Arabic users trick algorithms to keep Palestinian content online
Language games used to bypass screening and restrictions on social media
Social media users posting about Palestine are fighting back against a wave of online restrictions by transforming the Arabic language to bypass algorithmic detection.
Almost all languages can be manipulated in some way, such as using slang to confuse an untrained ear, or a poorly trained algorithm.
A group of five tech-savvy friends launched a website this week, Tajawz, which automates this process by encoding Arabic text to confuse algorithms.
“It makes it readable by humans, but at the same time, makes it very hard for the algorithm to read or translate it,” said Harith, one of the founders of the website.
Since the site’s launch on May 17, it has had nearly one million visits.
Social media algorithms use artificial intelligence and machine learning to scan for certain words or phrases flagged by the platforms as impermissible. Tajawz encodes Arabic characters into new unrecognisable words, like taking Arabic and turning it into written drawings, essentially breaking the process used by algorithms to flag and remove content.
“We’re trying to prevent people from getting automatically reported or automatically blocked from using the platform,” Harith told The National.
“Social networks enhanced our ability to express ourselves and share information freely. But recently, all of this started to fall apart with this new wave of integrating AI and machine learning, and what they call natural language processing,” he said.
“We're being fought by the algorithms, which were supposed to help us.”
Arabic social media users have played language games with social media platforms for years, but the technique gained traction in recent days when platforms were accused of large-scale takedowns of Palestinian content.
“Arabic is a perfect language, actually, to be a secret language,” Wafaa Heikal, a social media analyst, told The National.
It offers a variety of ways to manipulate the language to confuse algorithms.

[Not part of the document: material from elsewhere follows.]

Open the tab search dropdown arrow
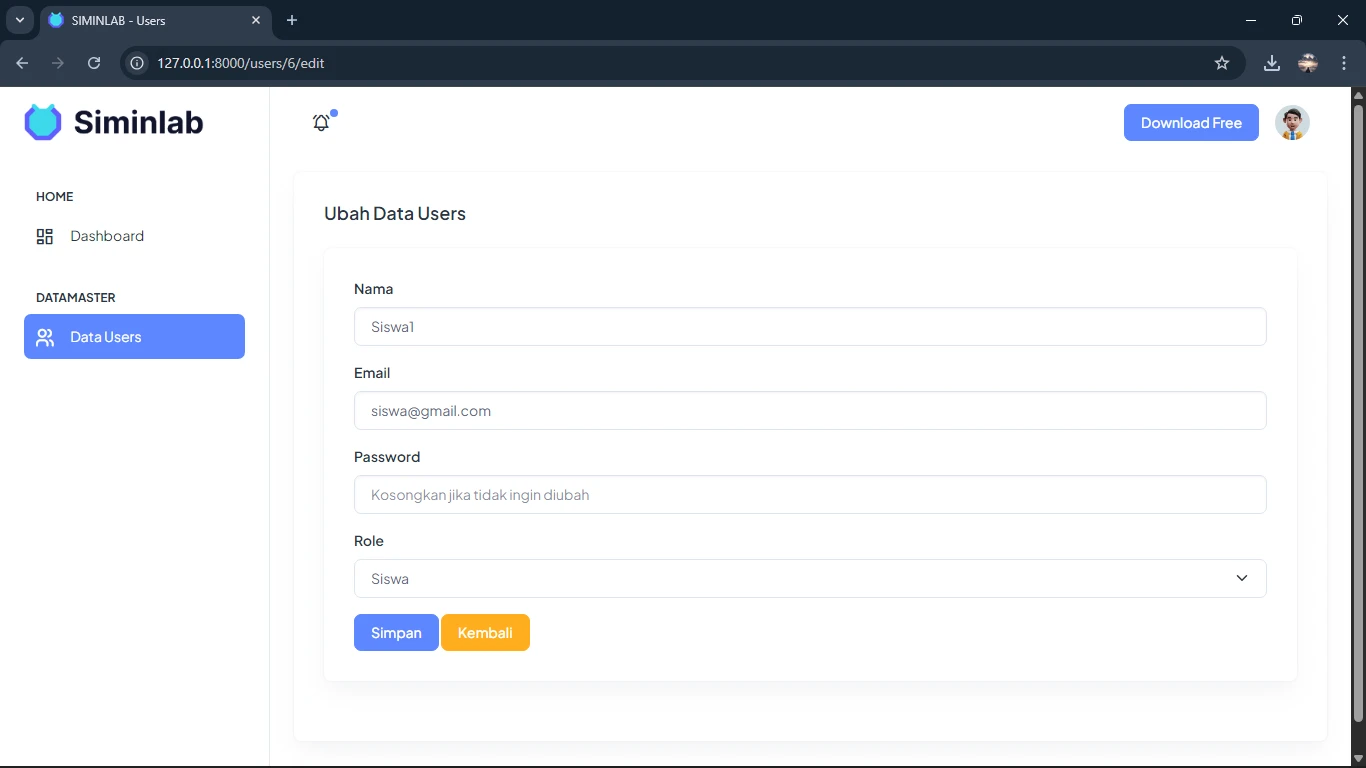Screen dimensions: 1366x768 (x=19, y=20)

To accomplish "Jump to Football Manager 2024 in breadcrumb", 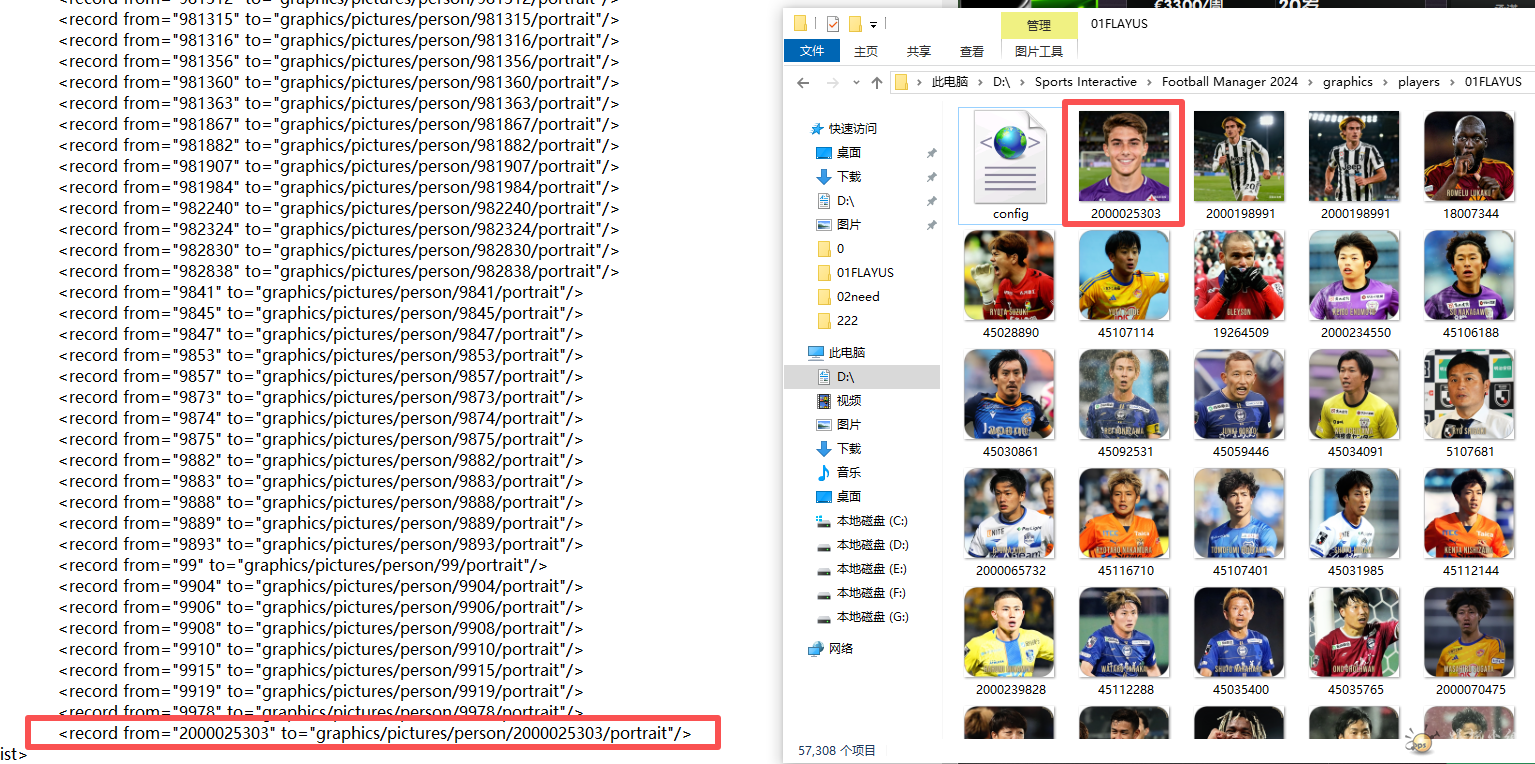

Innovative users will write in dotless Arabic or play with the position of the dots; mix Arabic and English letters; add one word to the end of each word; remove a single letter, or change the order of letters in a word.
“Algorithms don’t have imagination. Human beings have imagination,” Ms Heikal said.
For algorithms these words “will be cryptic, they are not going to understand what we are saying, but we are going to understand each other”, she said.
But this cryptic Arabic is more difficult to read and write, said Mona Elswah, a researcher at the Oxford Internet Institute.
“It's not a sustainable language to be used. It's a language of revolt against platform algorithms. It's a language of rebellion.”
She said it is a technique to show platforms that users can fight back, but it is not a long-term solution.
For that, platforms need to address the multitude of errors they have claimed in recent weeks when moderating content about Palestine.
Since the escalation of violence between Israel and Palestine, digital researchers at the Arab Centre for the Advancement of Social Media, known as 7amleh, have tracked more than 500 instances of digital rights offences.
They found content and accounts were removed, reduced and restricted across most major platforms, with 50 per cent of the incidents happening on Instagram, 35 per cent on Facebook, 11 per cent on Twitter and 1 per cent on Tik Tok.
Despite platforms admitting that errors were made, mass removals continue to occur, signalling a deeper and more systemic issue when it comes to Arabic content.
Social media platforms in the Middle East are heavily criticised for how they determine which words are permissible and which are flagged for removal.
Facebook confirmed to The National that it had restricted hashtags for Al Aqsa Mosque just as Israeli forces were storming Islam’s third holiest site. Internal documents obtained by Buzzfeed News later showed that hashtags about the Jerusalem mosque were blocked because an extremist entity shares the name Al Aqsa.
“The takedowns are on a scale we have never seen before, even in other countries like Syria; we have never seen such a scale, it's now so fast and so wide,” Ms Elswah told The National.
“The excuse has always been that they don't have the capacity for Arabic. But this doesn't make sense. Arabic is the fourth most common language on the internet,” she said.
Some of the earliest instances of these algorithm tricks being used can be traced back to the 2011 Arab uprisings.
During this period, social media became a vital and widespread tool for activists to communicate as they planned to overthrow regimes across the region.
A decade ago, the platforms offered more freedom because algorithms were not as advanced as they are today.
“One of the main gains of the uprising was the freedom of speech within corporate social media to express our ideas, because we were not able to do it in the real world,” Ms Heikal said.
“But this narrative they created for us, they are now taking it back by saying 'we don't want to show your content'."
“They want us to die in the dark.”
Updated: May 21, 2021 08:43 PM